Saliency-Aware Automatic Buddhas Statue Recognition
Yong Qi, Fanghan Zhao
TL;DR
The paper tackles Buddha statue recognition, a task hampered by cultural diversity and class imbalance. It introduces Grid-wise Local Self-Attention (GLSA), a saliency-map sampling module that yields grid-based salient features, and a dual-branch architecture that fuses local salient and global image representations for classification. On an expert-curated Buddha statue dataset, GLSA-enabled models outperform baselines by about 4.63 percentage points in Top-1 accuracy while maintaining comparable computational costs, underscoring robustness to imbalance. By reducing reliance on costly context graphs and enhancing salient-region processing, the approach offers practical gains for artwork recognition and can extend to related cultural heritage tasks.
Abstract
Buddha statues, as a symbol of many religions, have significant cultural implications that are crucial for understanding the culture and history of different regions, and the recognition of Buddha statues is therefore the pivotal link in the field of Buddha study. However, the Buddha statue recognition requires extensive time and effort from knowledgeable professionals, making it a costly task to perform. Convolution neural networks (CNNs) are inherently efficient at processing visual information, but CNNs alone are likely to make inaccurate classification decisions when subjected to the class imbalance problem.
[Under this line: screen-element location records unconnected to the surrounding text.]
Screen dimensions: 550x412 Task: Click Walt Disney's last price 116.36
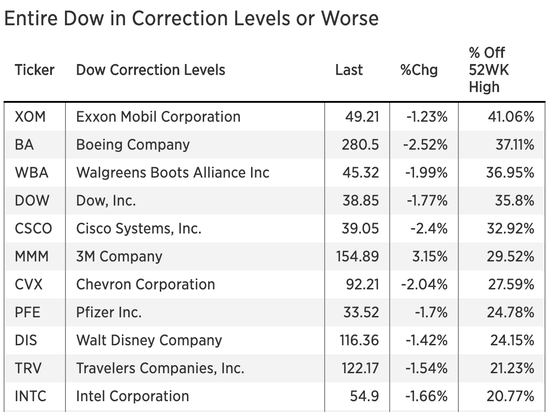(x=359, y=340)
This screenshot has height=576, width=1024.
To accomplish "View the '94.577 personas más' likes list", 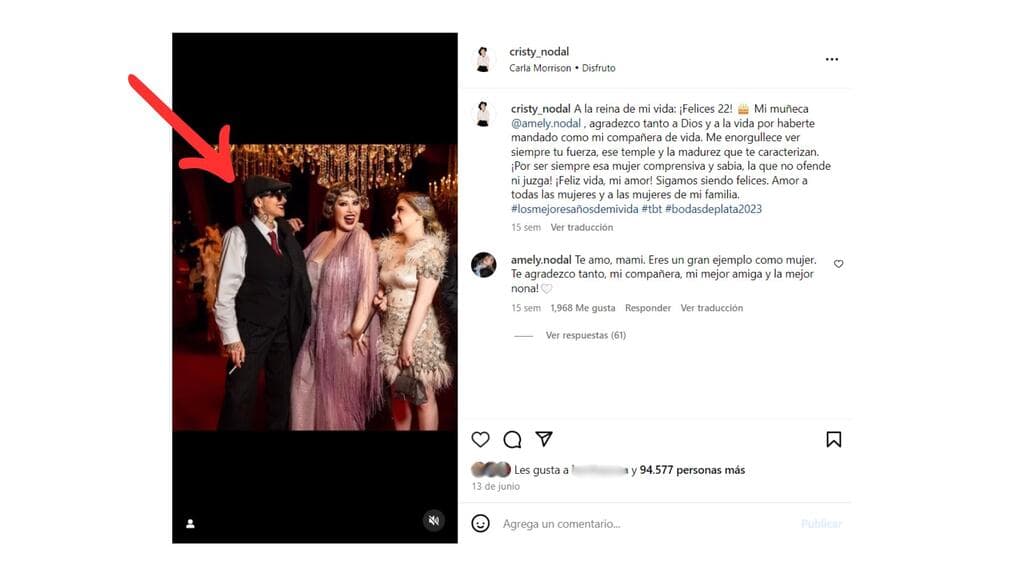I will [x=696, y=470].
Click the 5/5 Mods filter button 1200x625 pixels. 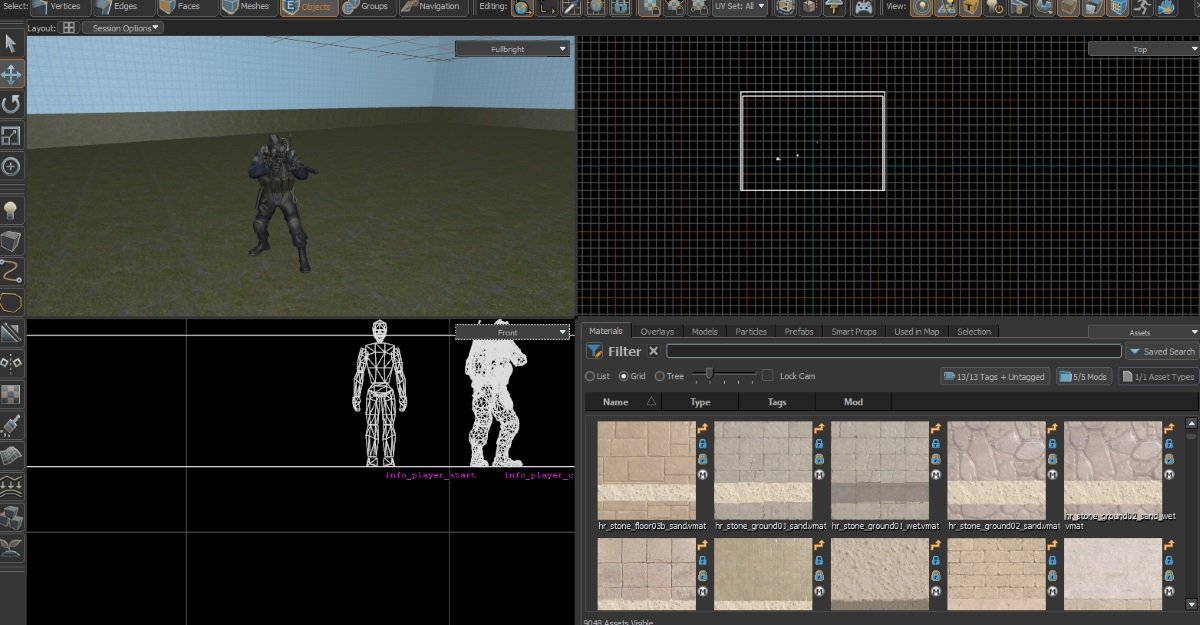tap(1084, 377)
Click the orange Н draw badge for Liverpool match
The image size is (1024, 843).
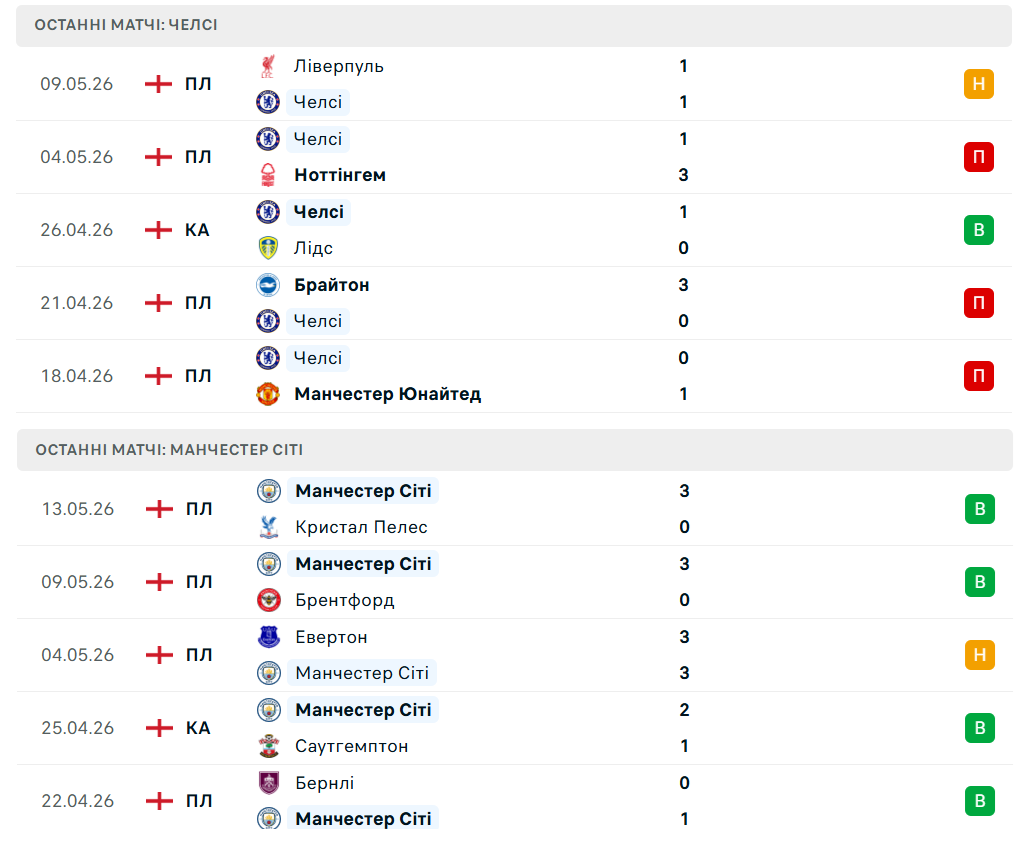click(x=978, y=84)

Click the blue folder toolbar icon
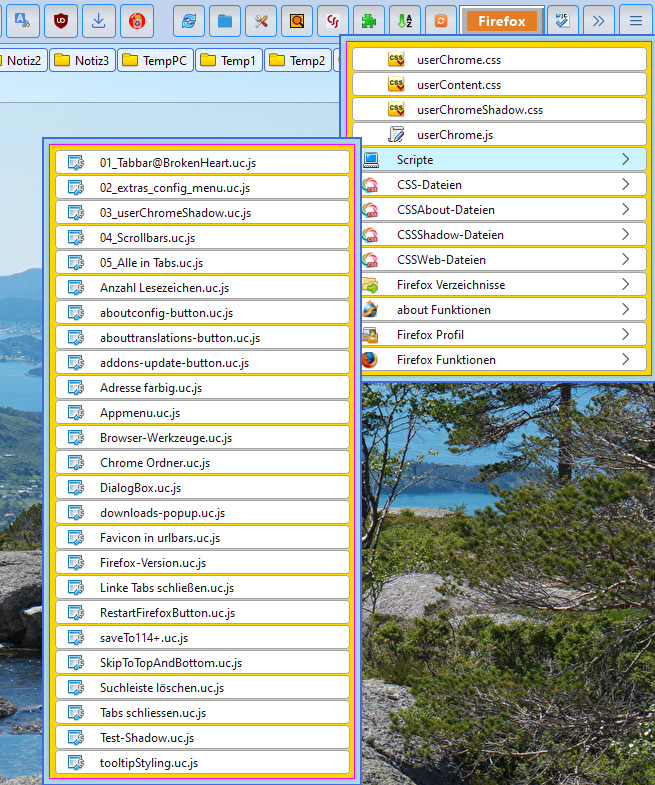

Therefore, this paper proposes an end-to-end automatic Buddha statue recognition model based on saliency map sampling. The proposed Grid-Wise Local Self-Attention Module (GLSA) provides extra salient features which can serve to enrich the dataset and allow CNNs to observe in a much more comprehensive way. Eventually, our model is evaluated on a Buddha dataset collected with the aid of Buddha experts and outperforms state-of-the-art networks in terms of Top-1 accuracy by 4.63\% on average, while only marginally increasing MUL-ADD.